TASK BRIEF ->
Return every line in the entries below that contains the word "Dysza". Case counts.

(Data items)
# # # # #

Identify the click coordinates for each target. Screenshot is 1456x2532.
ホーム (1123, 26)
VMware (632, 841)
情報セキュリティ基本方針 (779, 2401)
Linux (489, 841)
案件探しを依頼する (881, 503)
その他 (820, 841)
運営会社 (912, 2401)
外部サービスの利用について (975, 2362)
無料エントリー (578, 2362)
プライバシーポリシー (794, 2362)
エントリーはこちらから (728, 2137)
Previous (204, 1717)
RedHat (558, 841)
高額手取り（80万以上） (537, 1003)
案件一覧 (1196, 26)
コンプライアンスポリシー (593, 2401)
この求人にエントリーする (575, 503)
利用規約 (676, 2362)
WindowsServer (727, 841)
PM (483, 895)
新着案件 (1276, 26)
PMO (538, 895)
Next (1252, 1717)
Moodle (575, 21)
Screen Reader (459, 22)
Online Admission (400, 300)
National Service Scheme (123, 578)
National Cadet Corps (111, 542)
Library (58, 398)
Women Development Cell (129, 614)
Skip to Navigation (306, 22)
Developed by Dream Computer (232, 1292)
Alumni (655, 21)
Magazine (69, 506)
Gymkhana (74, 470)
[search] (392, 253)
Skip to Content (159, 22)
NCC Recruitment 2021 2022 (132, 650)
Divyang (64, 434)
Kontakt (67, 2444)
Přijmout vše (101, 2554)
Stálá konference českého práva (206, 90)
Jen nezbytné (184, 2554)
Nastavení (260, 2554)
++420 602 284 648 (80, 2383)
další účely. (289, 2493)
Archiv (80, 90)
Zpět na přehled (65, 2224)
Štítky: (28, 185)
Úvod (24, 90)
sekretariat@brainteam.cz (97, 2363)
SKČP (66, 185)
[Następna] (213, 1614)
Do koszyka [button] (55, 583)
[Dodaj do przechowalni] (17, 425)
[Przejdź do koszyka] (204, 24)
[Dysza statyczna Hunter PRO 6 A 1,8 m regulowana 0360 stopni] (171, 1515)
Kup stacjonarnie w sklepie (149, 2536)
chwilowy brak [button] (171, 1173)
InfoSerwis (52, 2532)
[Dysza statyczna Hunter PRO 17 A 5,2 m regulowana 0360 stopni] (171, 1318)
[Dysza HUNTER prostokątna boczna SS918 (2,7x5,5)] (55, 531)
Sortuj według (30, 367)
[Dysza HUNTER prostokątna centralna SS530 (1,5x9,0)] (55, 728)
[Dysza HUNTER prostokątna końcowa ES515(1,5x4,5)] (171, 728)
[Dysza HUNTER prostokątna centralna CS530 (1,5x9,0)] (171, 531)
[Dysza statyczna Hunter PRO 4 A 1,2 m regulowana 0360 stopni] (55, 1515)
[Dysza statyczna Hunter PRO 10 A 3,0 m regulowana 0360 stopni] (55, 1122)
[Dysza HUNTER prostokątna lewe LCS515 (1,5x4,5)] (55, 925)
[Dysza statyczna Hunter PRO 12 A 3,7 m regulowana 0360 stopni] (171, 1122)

# # # # #

TASK SOLUTION ->
[Dysza statyczna Hunter PRO 6 A 1,8 m regulowana 0360 stopni] (171, 1515)
[Dysza statyczna Hunter PRO 17 A 5,2 m regulowana 0360 stopni] (171, 1318)
[Dysza HUNTER prostokątna boczna SS918 (2,7x5,5)] (55, 531)
[Dysza HUNTER prostokątna centralna SS530 (1,5x9,0)] (55, 728)
[Dysza HUNTER prostokątna końcowa ES515(1,5x4,5)] (171, 728)
[Dysza HUNTER prostokątna centralna CS530 (1,5x9,0)] (171, 531)
[Dysza statyczna Hunter PRO 4 A 1,2 m regulowana 0360 stopni] (55, 1515)
[Dysza statyczna Hunter PRO 10 A 3,0 m regulowana 0360 stopni] (55, 1122)
[Dysza HUNTER prostokątna lewe LCS515 (1,5x4,5)] (55, 925)
[Dysza statyczna Hunter PRO 12 A 3,7 m regulowana 0360 stopni] (171, 1122)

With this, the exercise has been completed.